A Turner Prize-nominated artist will bury a Boeing 737 jet under derelict land outside Birmingham in a large-scale installation which requires a £250,000 grant from Arts Council England to stage.

Roger Hiorns has spent four years planning the jet burial, a conceptual work which is designed to “amplify the contemporary anxiety which the object holds over us.”

The Birmingham-born artist, 39, who was nominated for the Turner Prize in 2009, admits that the buried plane will be invisible to most spectators and is likely to repel others.

“Some people will refuse to go anywhere near it,” said the artist, who plans to bury the plane 7m below ground and will allow visitors unconcerned by claustrophobia access to the fuselage via a narrow spiral staircase.

Roger Hiorns hopes the buried plane will provide visitors with an ‘adverse experience’ (AFP)

The Art Newspaper reported last week that Hiorns has identified a patch of industrial wasteland at Icknield Port Loop, a canal-side regeneration site in Birmingham for the project, which he hopes to stage next Summer.

“People won’t be able to see anything,” said the artist, who has had “very enthusiastic discussions” with the Arts Council.

A decommissioned Boeing 737 has been sourced from an aircraft breaking firm in Gloucestershire, said Hiorns.

A planning application will be lodged with Birmingham City Council for the temporary installation, which will be staged in collaboration with the city’s Ikon Gallery.

“This is a work that can’t exist on the surface of the world,” said Hiorns. “We want to bury the plane as deep as allowed, at least to seven metres.

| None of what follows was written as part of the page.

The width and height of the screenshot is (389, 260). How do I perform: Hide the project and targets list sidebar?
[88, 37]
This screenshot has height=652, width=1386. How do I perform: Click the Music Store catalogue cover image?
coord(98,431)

The only access route will be a hole and a very basic spiral staircase. People will be able to walk up and down the fuselage and sit in the seats.”

Hiorns, who previously filled the engines of a Boeing EC-135c surveillance aircraft with crushed anti-depressant drugs in a sculpture contrasting global security and individual well-being, explained: “The idea I am proposing is that this is the next phase of the plane. If we find the right depth you will feel like you are leaving the upper realm and entering the lower realm.

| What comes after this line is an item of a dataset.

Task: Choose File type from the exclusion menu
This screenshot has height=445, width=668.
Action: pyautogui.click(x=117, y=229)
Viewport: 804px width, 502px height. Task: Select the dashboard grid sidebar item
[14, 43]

“I’m presenting a space that’s deeply familiar but filled with anxiety and increasing the level of anxiety by placing the compressed atmosphere of an aluminium shell underground.”

There will be ventilation and lighting to assist those who venture into the Stygian fuselage underworld. “The hole will lead people towards an adverse experience. I don’t know how many people will actually want to experience it.”

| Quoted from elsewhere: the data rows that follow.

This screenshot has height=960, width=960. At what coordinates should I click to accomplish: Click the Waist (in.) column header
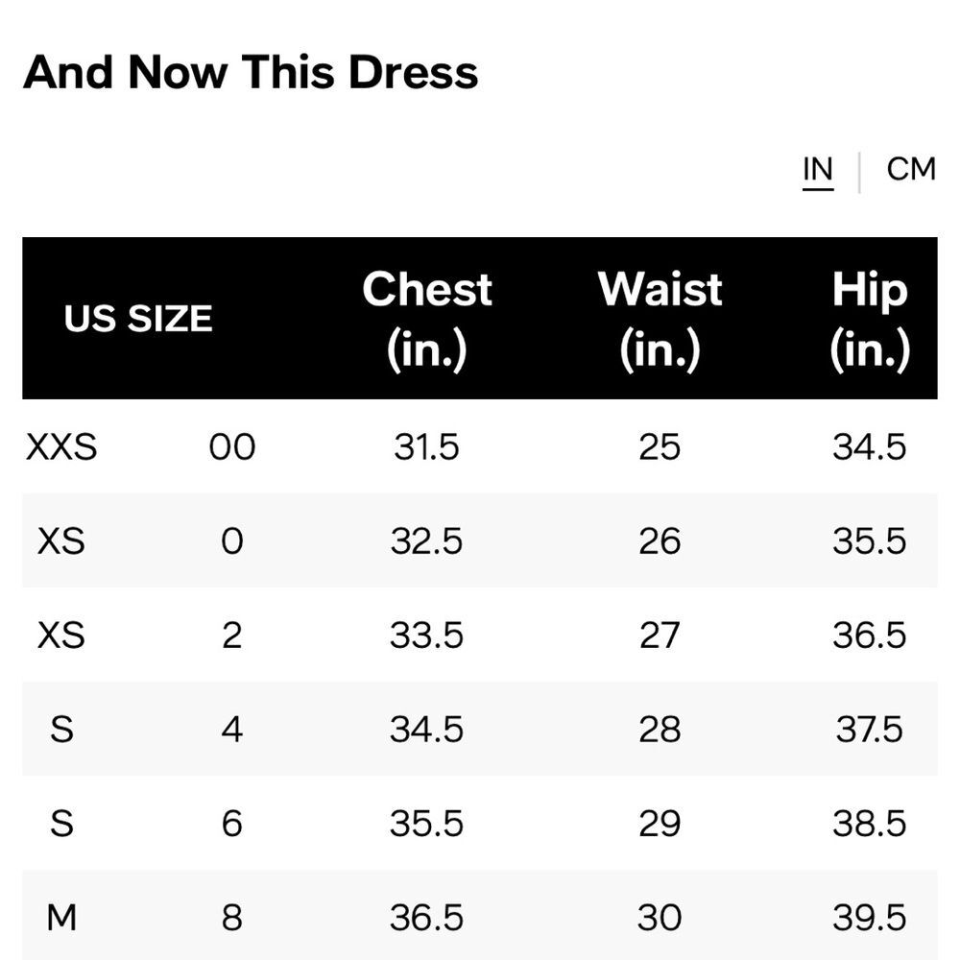[660, 318]
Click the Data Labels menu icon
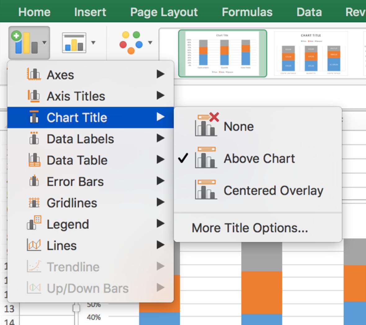The height and width of the screenshot is (325, 366). (34, 139)
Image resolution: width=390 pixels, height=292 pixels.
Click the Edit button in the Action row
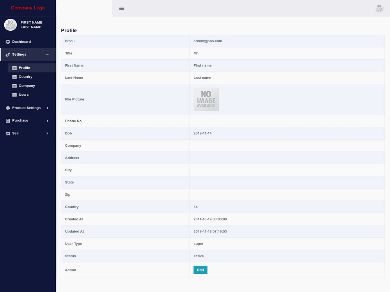coord(200,270)
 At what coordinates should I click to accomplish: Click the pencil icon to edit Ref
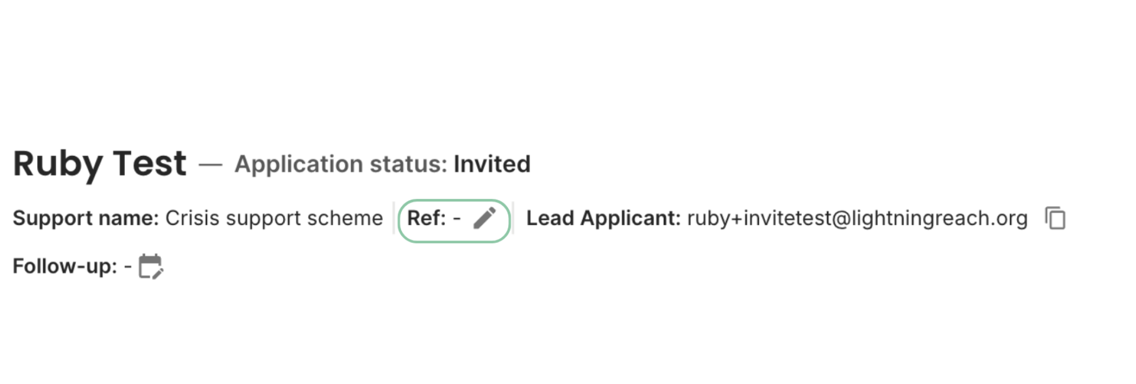tap(485, 218)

Fundraising has begun for the installation with the Ikon Gallery preparing an official grant application to Arts Council England. Jonathan Watkins, Ikon Gallery director, said: “If you have a claustrophobic tendency it may not be for you but we think the plane will be a quiet place for reflection. The plane would be so incongruous, like a person in the future stumbling across Tutankhamun’s tomb.”

Hiorns is not the only artist seeking to bury a jet. Swiss artist Christoph Büchel is raising $1.5m for his plan to bury a decommissioned Boeing 727 in the Mojave desert. An environmental collective called Bury The Jumbo who also plan to bury an aeroplane underground in collaboration with airline Swiss.

“It isn’t a race to be first to bury a jet,” said Hiorns, whose ambition stretches to burying a global network of planes in upstate New York, the Netherlands, Japan and Chad alongside the Birmingham project.

Hiorns himself is not big on air travel. “I limit my flying to once every two or three years,” he said.

For his 2009 Turner Prize nominated work Seizure, Hiorns encrusted every surface of a flat on a condemned London council estate with blue copper sulphate crystals.

Birmingham City Council said it was awaiting an official planning application for the project. The permissions process may push the project back to the Summer of 2017.